Provided passage —
__________
SA may get much worse
SOUTH Africa is on the downward fall of an arc of stability and there is no clarity on how deep the fall will be.
It is almost passé to keep repeating this, although never quite unnecessary.
Nevertheless, on the upward the country rose from the venality, cruelty and injustice of the 1980s to fiscal and financial consolidation and stability, as part of a relatively strong economy by the early 2000s.
At about the point when we were meant to reap the benefits of peak stability, in about 2009, the economy began its decline.
It is probably at that point when a type of criminocracy began to operate in a parallel or shadow economy that effectively held back the country’s formal economy.
I derived the idea of a criminocracy (a useful but not by any means a definitive concept) from experiences and observations of organised crime in southern Italy, mainly Campania and Sicily.
It has been clear for a few years now that the concept is useful, at least for understanding how criminality has hollowed out the state in South Africa.
A criminocracy emerges when groups of people – political formations or organised crime syndicates – take over the political economy of state and society, and create parallel economies that operate in the shadows.
When this happens, criminal networks, enterprises or groups of people control everything, from small businesses to large institutions of state, like revenue collection services or the police and intelligence community – and even cabinet portfolios. This takeover is made possible when unethical conduct is concealed behind cultural assimilation of criminal activities, and a rather flimsy veneer of legality, or even historical and political righteousness.
When a criminocracy takes shape the police and prosecuting authorities can no longer be trusted as they are themselves criminals or beholden to political power.
The state, provincial and local authorities simply make way for criminals to capture institutions of governance.
Local delivery of public goods and services becomes non-existent or the public have to pay bribes for municipal services.
The publication, this week, of The President’s Keepers, a book by investigative journalist Jacques Pauw, brings the criminocracy issue back to the fore. Not that it had ever receded.
Pauw writes about shady characters who operate in the shadows to keep the powerful in place, secure privileges, and access and ascension of people connected to the ruling elite.
Pauw’s work, extracts of which were published in the Sunday papers, provides us with an understanding of how a particular type of parallel or shadow economy has been created in South Africa around the ruling elite.
The point to note, here, is the role of the state-party nexus in South Africa.
Shadow economies exist everywhere.
There is the formal economy, that which comprises the millions of transactions between people every day.
__________
Provided entries —
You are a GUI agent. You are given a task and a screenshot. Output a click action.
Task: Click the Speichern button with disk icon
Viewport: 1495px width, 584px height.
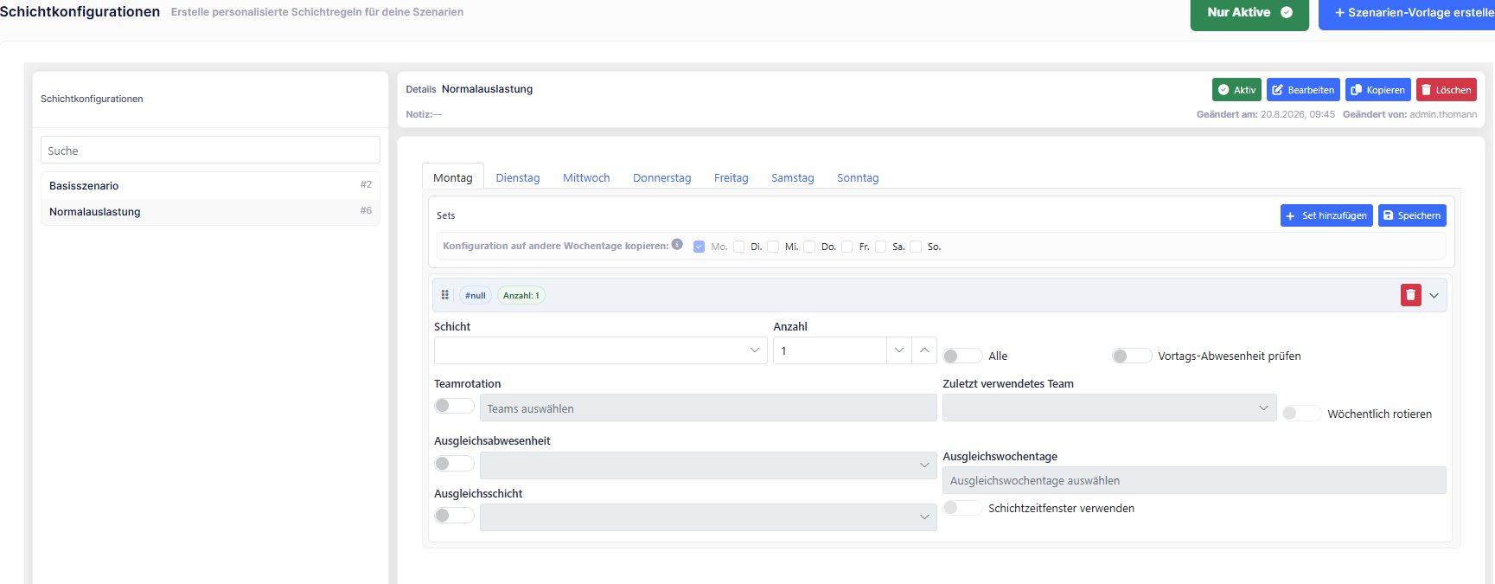[1411, 215]
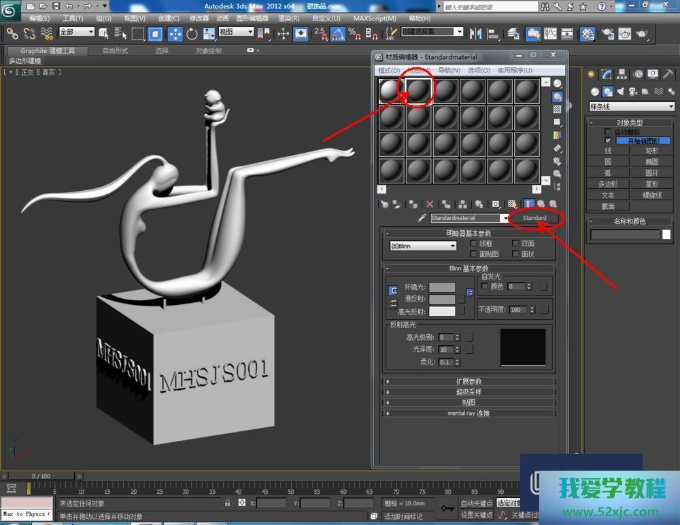Enable the 线框 (Wire) checkbox
The image size is (680, 525).
pyautogui.click(x=473, y=243)
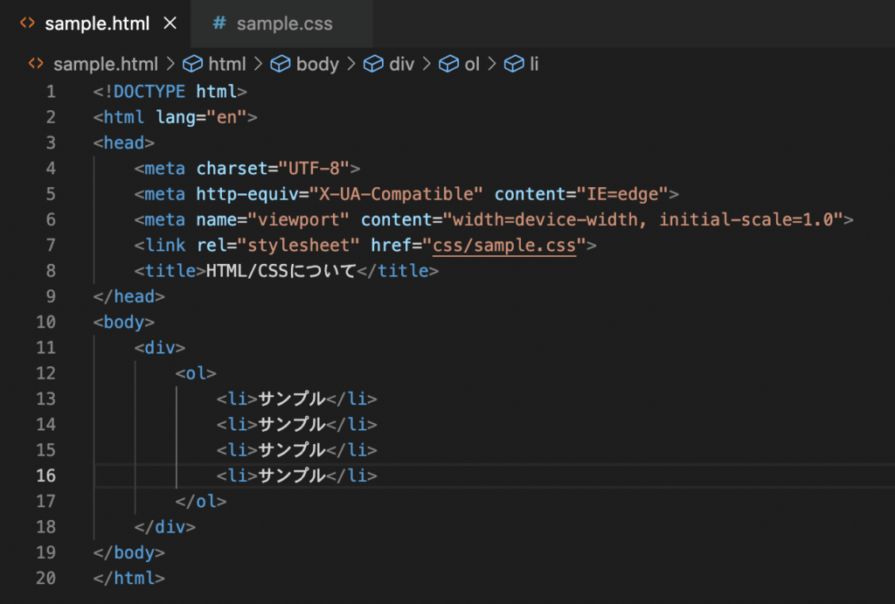The width and height of the screenshot is (895, 604).
Task: Click line number 16 in the gutter
Action: tap(45, 476)
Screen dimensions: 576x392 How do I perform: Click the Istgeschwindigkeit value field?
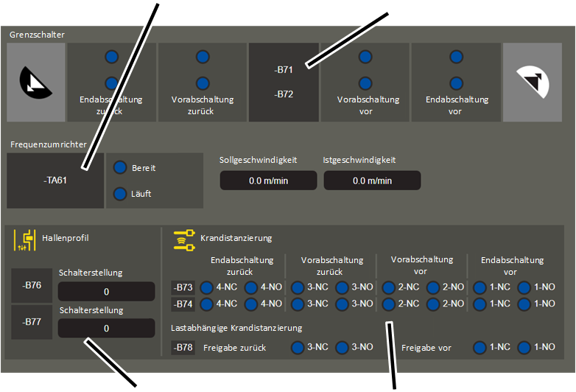(372, 181)
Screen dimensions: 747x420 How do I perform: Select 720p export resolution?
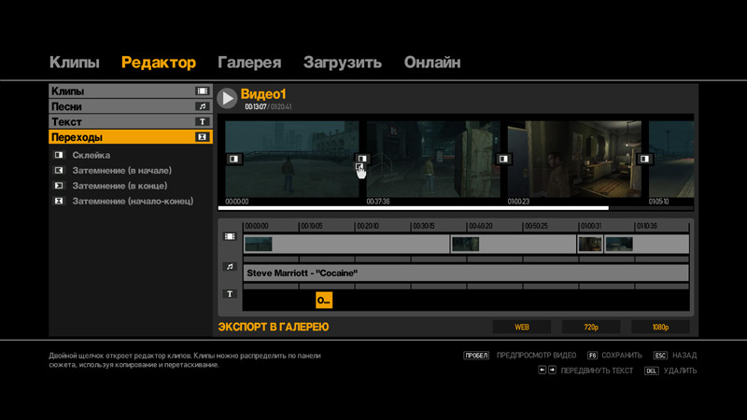click(x=590, y=328)
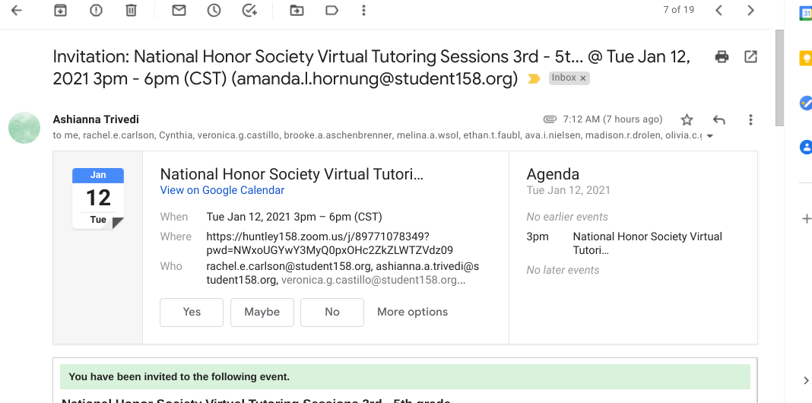The width and height of the screenshot is (812, 403).
Task: Go back to inbox with back arrow
Action: pyautogui.click(x=16, y=10)
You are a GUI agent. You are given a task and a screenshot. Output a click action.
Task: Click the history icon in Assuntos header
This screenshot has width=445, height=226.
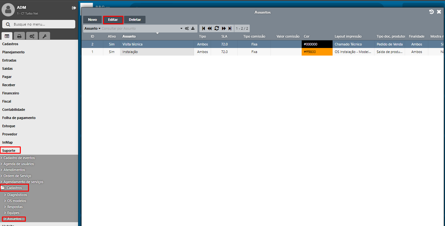click(431, 12)

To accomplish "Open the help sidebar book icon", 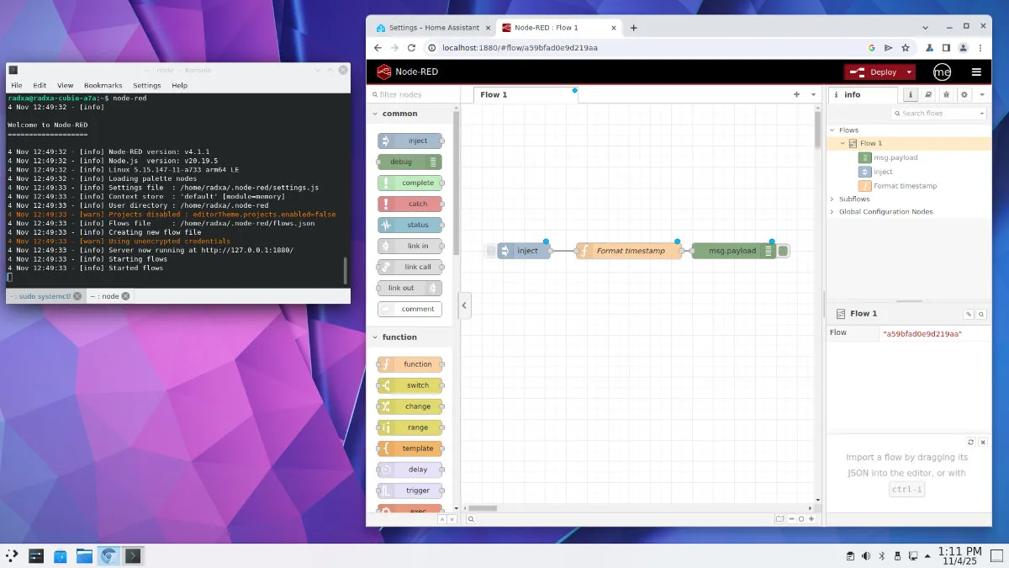I will (x=928, y=95).
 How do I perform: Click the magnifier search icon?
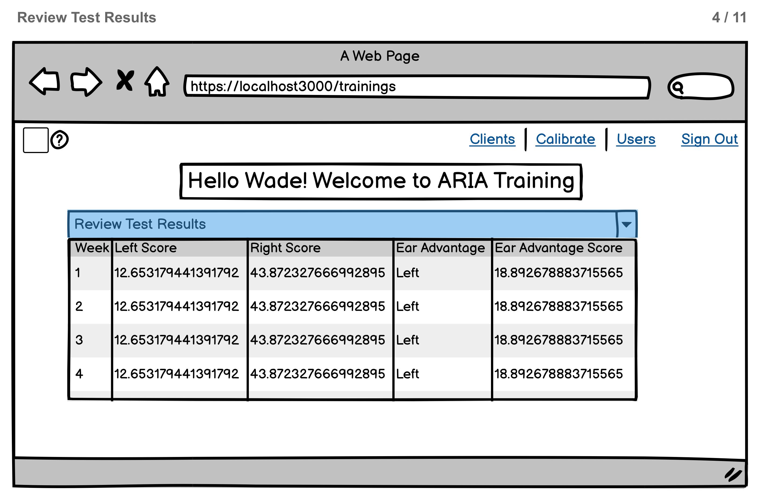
__________
Problems to work on —
• A. In the piece on South Africa's criminocracy, which regions' organized crime gave the author the idea of a criminocracy?
• B. Write out the records from their first line through the line that contains "Action: tap(45, 476)", including both ends, and leave out the pictures.

Full answers —
• A. Southern Italy, mainly Campania and Sicily.

• B.
You are a GUI agent. You are given a task and a screenshot. Output a click action.
Task: Click the Speichern button with disk icon
Viewport: 1495px width, 584px height.
[1411, 215]
Enable the 线框 (Wire) checkbox
The image size is (680, 525).
pyautogui.click(x=473, y=243)
The width and height of the screenshot is (895, 604).
Task: Click line number 16 in the gutter
Action: tap(45, 476)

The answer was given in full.